En parallèle du mouvement du Christianisme social principalement développé dans le milieu protestant, se développe la doctrine de la pensée sociale chrétienne par l’Église catholique. Les deux concepts se recoupent souvent, mais ont quelques nuances. Là où le Christianisme social se centre sur la notion d’incarnation, c’est-à-dire l’idée que les chrétiens doivent incarner leur foi dans le monde en s’engageant activement dans les questions sociales, économiques et politiques, la pensée sociale chrétienne, quant à elle, est une réflexion théologique qui énonce des principes et des valeurs qui doivent guider l’action des chrétiens dans le monde. Elle insiste également sur l’importance de la dignité de la personne humaine, de la solidarité et de la promotion de la justice sociale.

- _ENREGISTREMENTS FOURNIS_
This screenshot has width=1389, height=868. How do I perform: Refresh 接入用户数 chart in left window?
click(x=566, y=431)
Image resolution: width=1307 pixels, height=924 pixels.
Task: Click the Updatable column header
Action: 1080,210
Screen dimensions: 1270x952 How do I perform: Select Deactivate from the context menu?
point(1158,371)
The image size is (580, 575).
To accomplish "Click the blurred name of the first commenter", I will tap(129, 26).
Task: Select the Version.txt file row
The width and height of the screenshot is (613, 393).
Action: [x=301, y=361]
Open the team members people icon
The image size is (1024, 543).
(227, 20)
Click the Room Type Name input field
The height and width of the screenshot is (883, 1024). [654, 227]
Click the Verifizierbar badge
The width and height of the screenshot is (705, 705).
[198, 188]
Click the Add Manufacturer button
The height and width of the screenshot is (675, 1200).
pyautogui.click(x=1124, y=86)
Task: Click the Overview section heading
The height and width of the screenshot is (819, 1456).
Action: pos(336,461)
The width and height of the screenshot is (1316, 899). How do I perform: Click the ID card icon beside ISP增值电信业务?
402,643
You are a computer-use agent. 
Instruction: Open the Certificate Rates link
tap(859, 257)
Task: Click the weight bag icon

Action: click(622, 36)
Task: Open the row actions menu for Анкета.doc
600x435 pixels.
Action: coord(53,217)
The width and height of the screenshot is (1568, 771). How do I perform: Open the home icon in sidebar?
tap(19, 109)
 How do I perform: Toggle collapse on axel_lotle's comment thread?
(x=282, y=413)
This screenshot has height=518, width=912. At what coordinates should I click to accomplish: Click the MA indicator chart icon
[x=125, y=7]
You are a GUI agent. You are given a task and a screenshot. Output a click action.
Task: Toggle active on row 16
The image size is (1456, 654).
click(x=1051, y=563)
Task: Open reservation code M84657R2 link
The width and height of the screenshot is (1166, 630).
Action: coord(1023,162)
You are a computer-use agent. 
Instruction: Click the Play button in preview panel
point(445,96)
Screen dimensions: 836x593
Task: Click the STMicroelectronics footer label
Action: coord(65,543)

- _TRAVAIL À FAIRE_
**A.** Répondez aux questions suivantes d'après le passage proposé sur le Christianisme social et la pensée sociale chrétienne :
(i) Dans quel milieu le Christianisme social s'est-il principalement développé ?
(ii) Sur quelle notion le Christianisme social se centre-t-il ?
(iii) Sur l'importance de quoi la pensée sociale chrétienne insiste-t-elle également ?
**B.** Poursuivez le passage sur le Christianisme social et la pensée sociale chrétienne en reprenant après sa dernière phrase.

- _RÉPONSES AUX CONSIGNES_
**A.**
(i) Dans le milieu protestant.
(ii) Sur la notion d'incarnation.
(iii) Sur l'importance de la dignité de la personne humaine, de la solidarité et de la promotion de la justice sociale.

**B.**
L’encyclique Rerum Novarum⁹ du pape Léon XIII parut en 1891 serait à l’origine de la pensée sociale chrétienne.  La dénomination entendue dans son sens actuel se retrouve dans l’encyclique Quadragesimo Anno¹⁰ du pape Pie XI, parut en 1931

La pensée sociale chrétienne a été développée dans le Compendium de la doctrine sociale de l’Église, texte parut en 2004 et publié par le cardinal Renato Raffaele Martino, président du conseil pontifical Justice et Paix.

Le Compendium de la doctrine sociale de l’Église présente les principes fondamentaux qui guident l’action sociale et politique des chrétiens. Voici quelques-uns de ces principes :

  1. La dignité de la personne humaine : Tous les êtres humains sont créés à l’image de Dieu et ont une valeur intrinsèque. Par conséquent, ils ont droit à une vie digne et à la protection de leurs droits fondamentaux.
  2. Le bien commun : Le bien commun est l’ensemble des conditions sociales qui permettent à chaque personne de réaliser sa dignité humaine. La promotion du bien commun est la responsabilité de tous les membres de la société.
  3. La subsidiarité : Les décisions doivent être prises par les autorités les plus proches des citoyens concernés. Les autorités supérieures ne doivent intervenir que lorsque les autorités inférieures ne peuvent pas accomplir leur mission.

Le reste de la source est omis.